LionShare's security model revolves around the issues of authentication and authorization. Authentication is the process of identifying an individual and ensuring that the individual is who he/she claims to be. Once authenticated, authorization determines the level of resources and network services that the user is permitted to access. Traditional P2P applications do not contain such features.

To use the LionShare network, users must authenticate with their home institution to establish their identity. As LionShare is an inter-institutional network, it is important that users authenticated at one institution be able to assert their identity to users at other institutions. These remote users can then decide to release files based on trusted attributes from the requesting user's institution. This model is called federated authentication. LionShare supports federated authentication by leveraging components of Shibboleth, an open-source middleware package developed by the Internet2 Middleware Group.
 
A LionShare network will likely involve users from many different institutions, each of which may use different technologies to authenticate users. Given this reality, LionShare needed a common identification mechanism which could work across institutional boundaries. Public key infrastructure (PKI) was selected as the most flexible solution. The LionShare PKI can use existing educational federations, such as Internet2's InQueue and InCommon federations.
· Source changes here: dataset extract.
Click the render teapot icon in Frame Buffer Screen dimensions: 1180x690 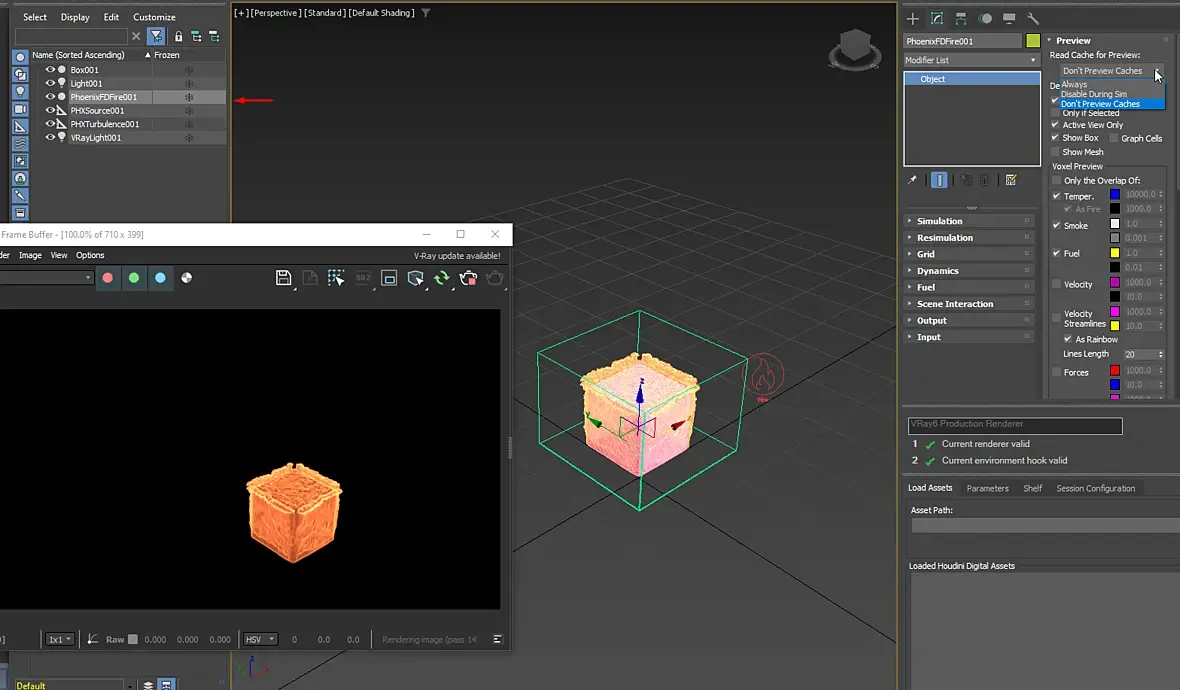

LionShare places a strong emphasis on the user's privacy and will only reveal the user's identity or attributes when required (and when the user has authorized such a release). To facilitate this privacy protection, each LionShare Peer is provided two distinct certificates: a client certificate and a server certificate. The contents of the certificates are different in order to withhold or share the user's identity when in the different roles of either searching for or sharing files.

Both the client and server certificates contain information about the authenticating institution. Further, the certificates act as a digitally signed assertion from the user's institution that the user has authenticated and is allowed to both share and search for files. The server certificate allows the user to share files on a network and contains the user's identity. The client certificate allows the user to request files from other Peers on a network, but does not contain identifying information.